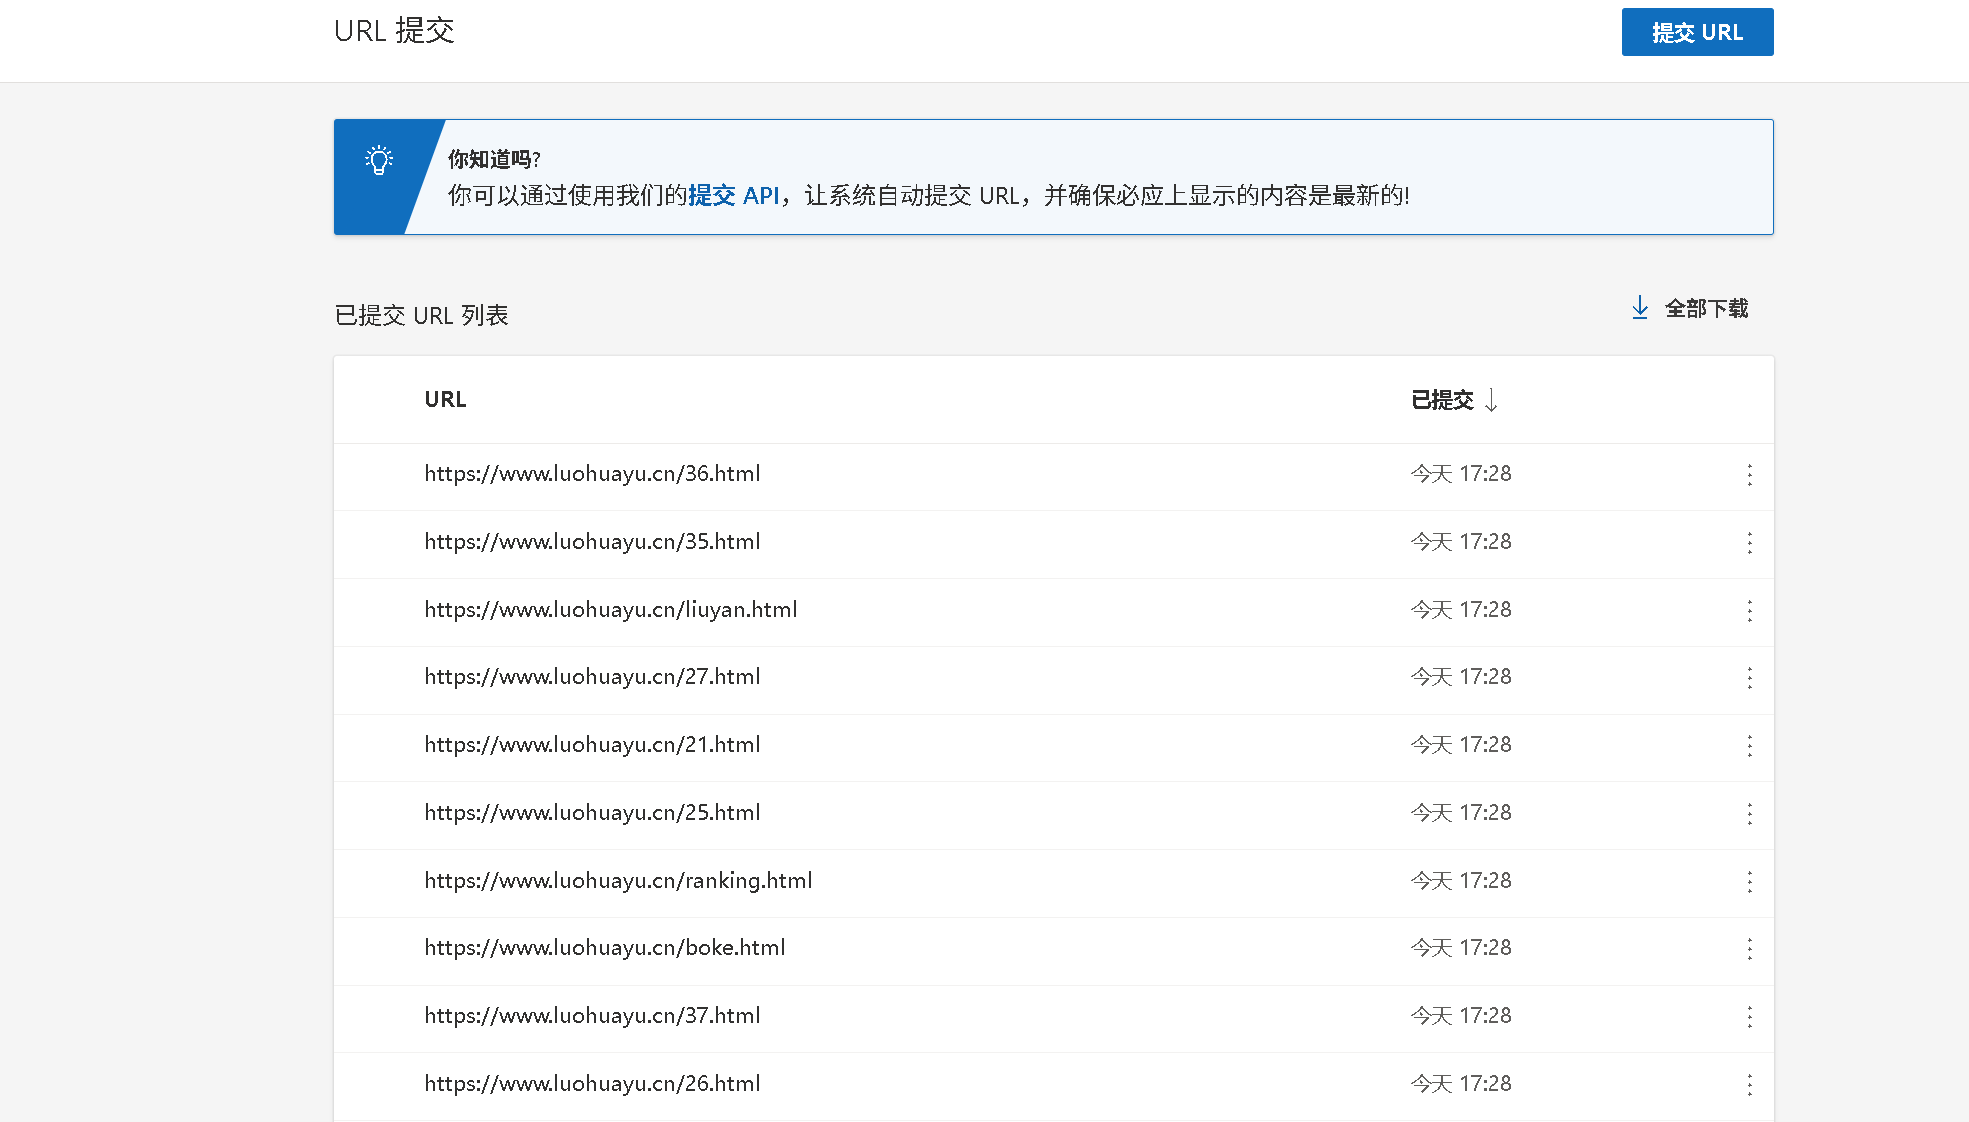1969x1122 pixels.
Task: Open more options for 36.html row
Action: (x=1749, y=475)
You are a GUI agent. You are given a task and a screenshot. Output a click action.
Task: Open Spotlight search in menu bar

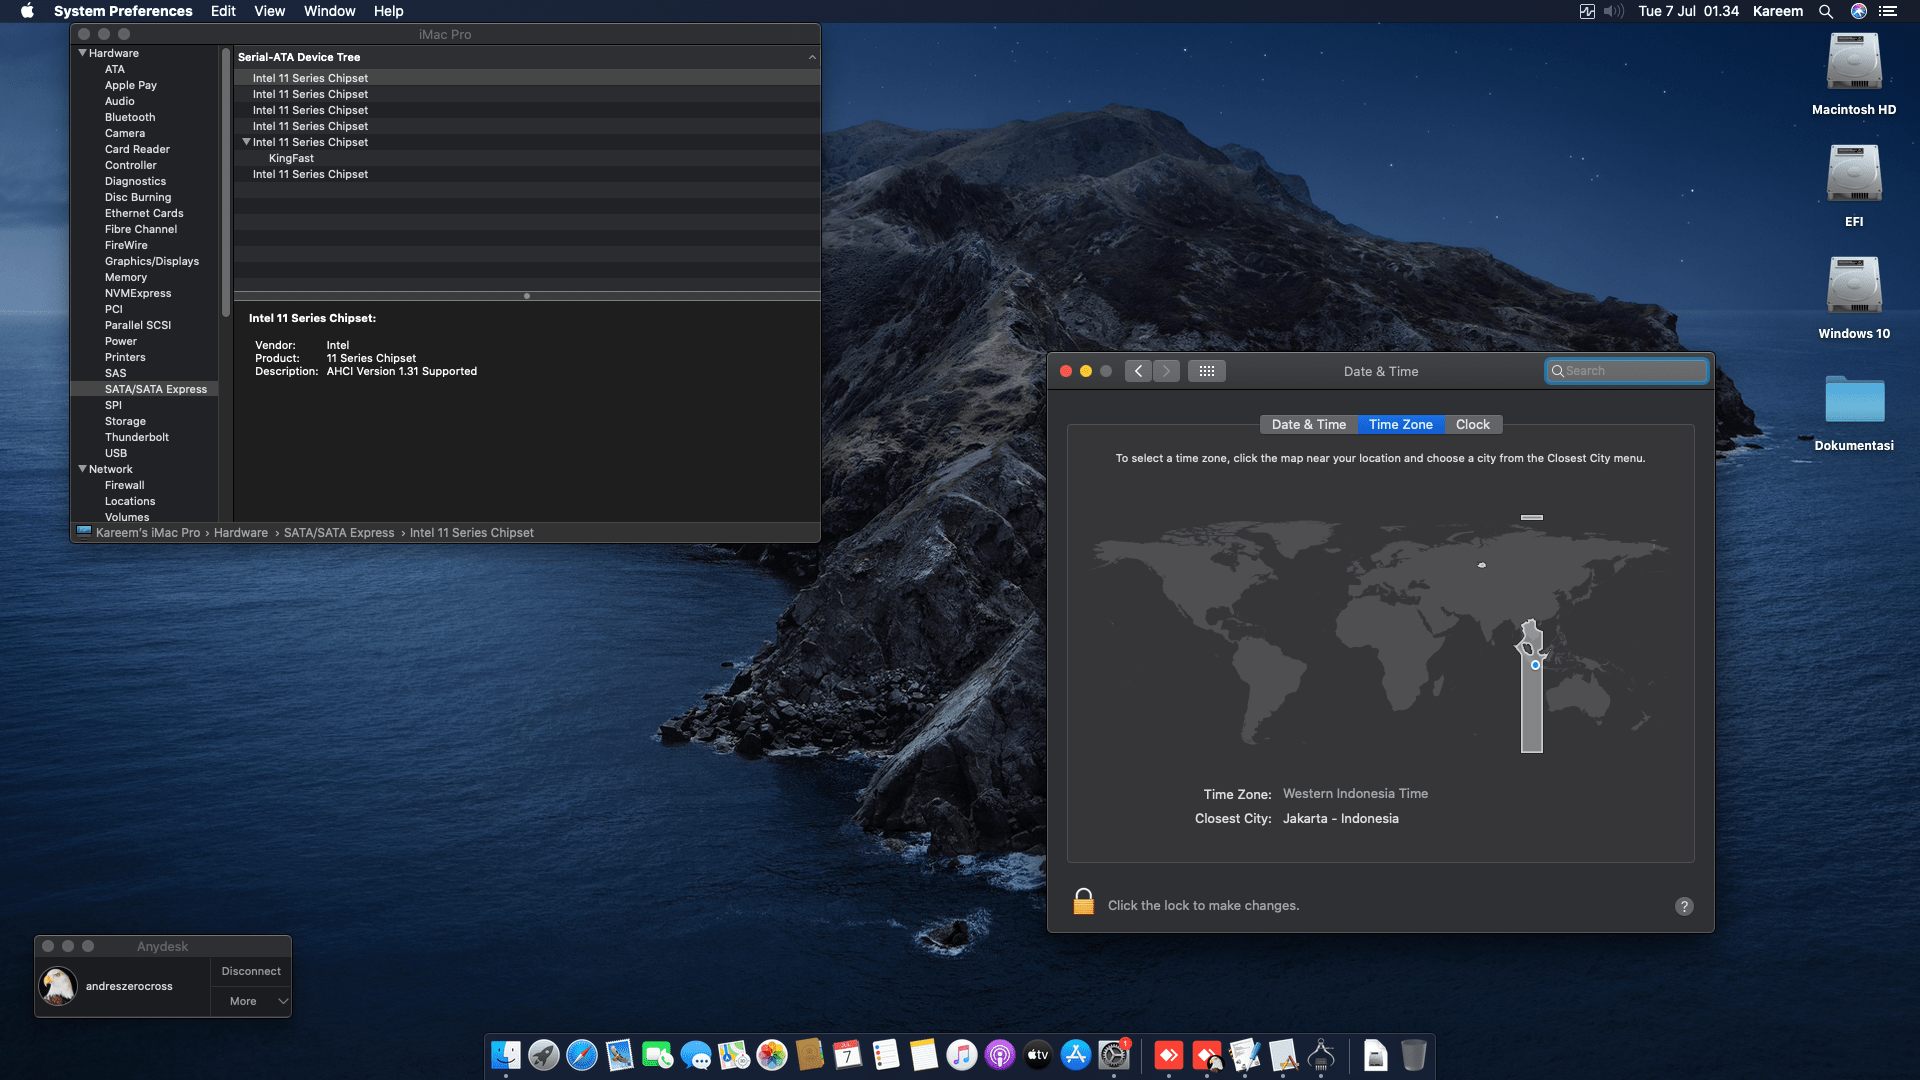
============
Exercise aim: Pictures are to be omitted. Output verbatim only the lines from the one holding "You are a GUI" through the end of the material, both included.

Result for this task:
You are a GUI agent. You are given a task and a screenshot. Output a click action.
Task: Open Spotlight search in menu bar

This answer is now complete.